Special Session: COVID-19

Attention Presenters - please review the Speaker Information Page available here
Schedule subject to change
All times listed are in CDT
Thursday, July 14th
10:15-10:55
Mapping the human genetic architecture of COVID-19
Room: KOPL
Format: Live from venue

Moderator(s): Thomas Lengauer

  • Andrea Ganna


Presentation Overview: Show

The genetic make-up of an individual contributes to the susceptibility and response to viral infection. Although environmental, clinical and social factors have a role in the chance of exposure to SARS-CoV-2 and the severity of COVID-19, host genetics may also be important. Identifying host-specific genetic factors may reveal biological mechanisms of therapeutic relevance and clarify causal relationships of modifiable environmental risk factors for SARS-CoV-2 infection and outcomes. We formed a global network of researchers to investigate the role of human genetics in SARS-CoV-2 infection and COVID-19 severity. Here we describe the results of three genome-wide association meta-analyses that consist of up to 219,692 patients with COVID-19 from 81 studies across 35 countries. In the latest release (April, 2022), we report 51 genome-wide significant loci that are associated with SARS-CoV-2 infection or severe manifestations of COVID-19. Several of these loci correspond to previously documented associations to lung or autoimmune and inflammatory diseases. They also represent potentially actionable mechanisms in response to infection. Mendelian randomization analyses support a causal role for smoking and body-mass index for severe COVID-19 although not for type II diabetes. The identification of novel host genetic factors associated with COVID-19 was made possible by the community of human genetics researchers coming together to prioritize the sharing of data, results, resources and analytical frameworks. This working model of international collaboration underscores what is possible for future genetic discoveries in emerging pandemics, or indeed for any complex human disease.

10:55-11:35
Discovery of Broad Spectrum Coronavirus Drug Repurposing Candidates Via Computational Target Identification and Drug-Target Interaction Predictions
Room: KOPL
Format: Live from venue

Moderator(s): Thomas Lengauer

  • Stephen MacKinnon, Cyclica, Canada


Presentation Overview: Show

The next step in our global fight against coronavirus diseases is to develop new therapeutic strategies with broad antiviral activity in preparation for future strains or severe variants. Presumably, host-based proteins may offer an alternative targeting approach with a high barrier to drug resistance. Here, we identify novel COVID-19 host targets and drug repurposing candidates, using two complementary machine learning technologies. Non-obvious, host-based targets were first identified using a Graph Convolutional Network (GCN) trained to model clinically relevant network proximity distances in a multiscale interactome.
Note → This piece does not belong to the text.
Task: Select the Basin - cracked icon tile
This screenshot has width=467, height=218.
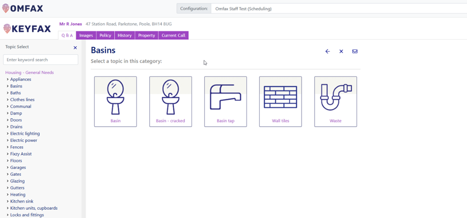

The multiscale interactome combines relationships between genes, proteins, drugs, biological pathways and disease, including viral-host protein-protein interactions networks. Additional drug repurposing candidates were then retrieved from PolypharmDB for several GCN-identified host targets. PolypharmDB is a database of 10,244 clinically-tested drugs cross-screened with 8535 human proteins, based on a deep learning Drug Target Interaction (DTI) prediction model. Twenty-six FDA-approved drugs identified by this screen were selected for cellular infectivity assays, of which four had demonstrable bioactivities. One notable hit demonstrated potent antiviral activity against five genetically different human coronaviruses, while its predicted target was also confirmed by siRNA gene silencing. Together, we present a promising drug repurposing candidate and a new therapeutic target for future drug design programs.

11:35-12:15
Hacking Earth’s Virome To Stop The Next Pandemic
Room: KOPL
Format: Live-stream

Moderator(s): Thomas Lengauer

  • Artem Babaian


Presentation Overview: Show

Over the past 14 years the global biology community has captured and shared over 30 petabases (3x1016 nucleobases) of Earth’s genetic sequence data. These millions of samples cover all continents, oceans, thousands of animals and plant species, deep wilderness environments, and are valued at $3.6+ billion dollars.
To search for the (evolutionary) origins of SARS-CoV-2 and uncover Earth’s RNA viral diversity, the open science Serratus team analyzed 5.7 million sequencing libraries. In a single 11-day experiment we identified >130,000 novel species of RNA viruses; this is an approximately an order of magnitude increase over all 15,000 known RNA viruses that were described up until that point, including nine new species of Coronaviruses.
We are rapidly progressing towards the exabase era of computional biology, thus this near order-of-magnitude increase in the RNA virome is superficial, merely a starting point to more fundamental questions: What lessons did COVID19 teach us for constructing a planetary-scale pandemic warning systems? How are we going to interpret the ~100 million RNA viruses which will be discovered by the end of the decade?